[start Task material]

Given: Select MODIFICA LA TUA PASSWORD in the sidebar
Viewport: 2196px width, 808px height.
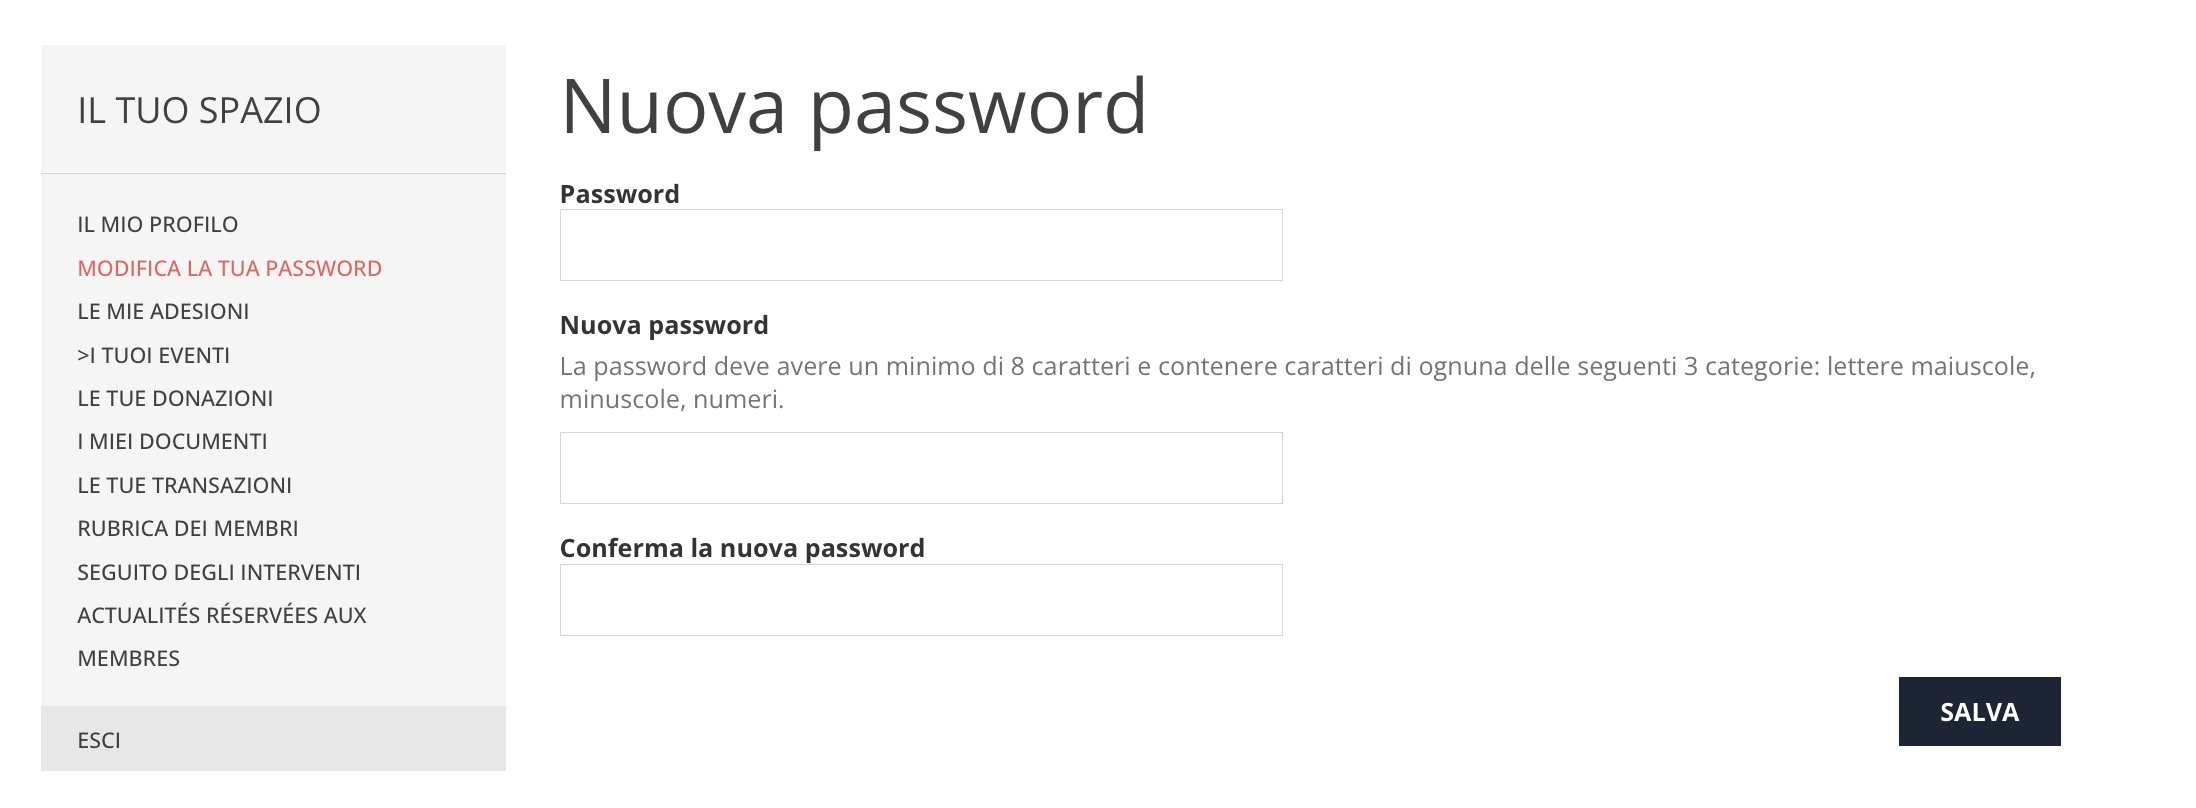Looking at the screenshot, I should (229, 268).
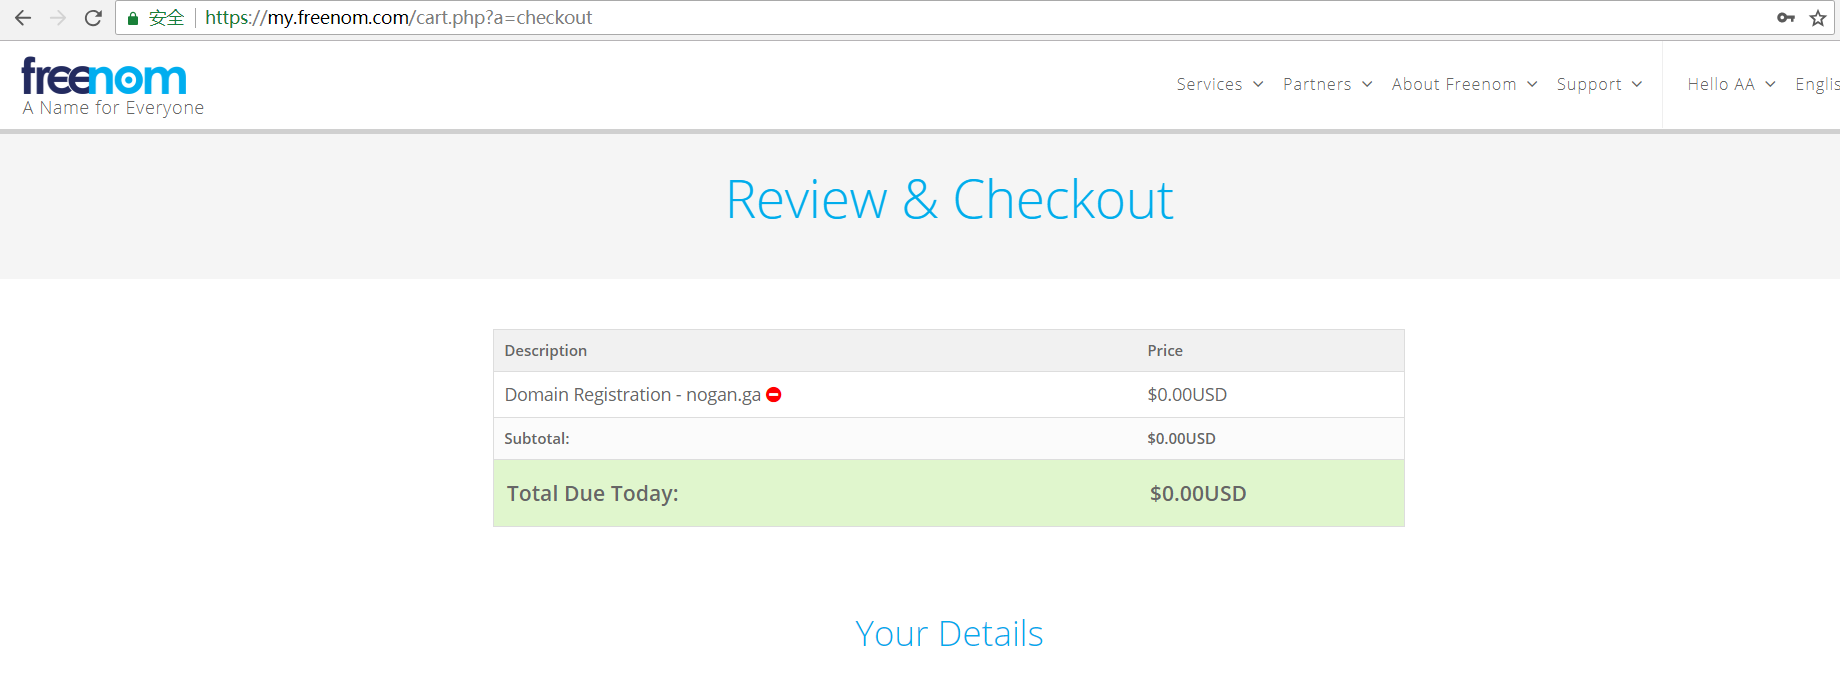Click the Total Due Today green row

coord(948,493)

[end Task material]

#### The problem:
Copy out all the rows above word for word, leaving out the pictures.

#### Answer to this problem:
Given: Select MODIFICA LA TUA PASSWORD in the sidebar
Viewport: 2196px width, 808px height.
Looking at the screenshot, I should (229, 268).
Click the Total Due Today green row

coord(948,493)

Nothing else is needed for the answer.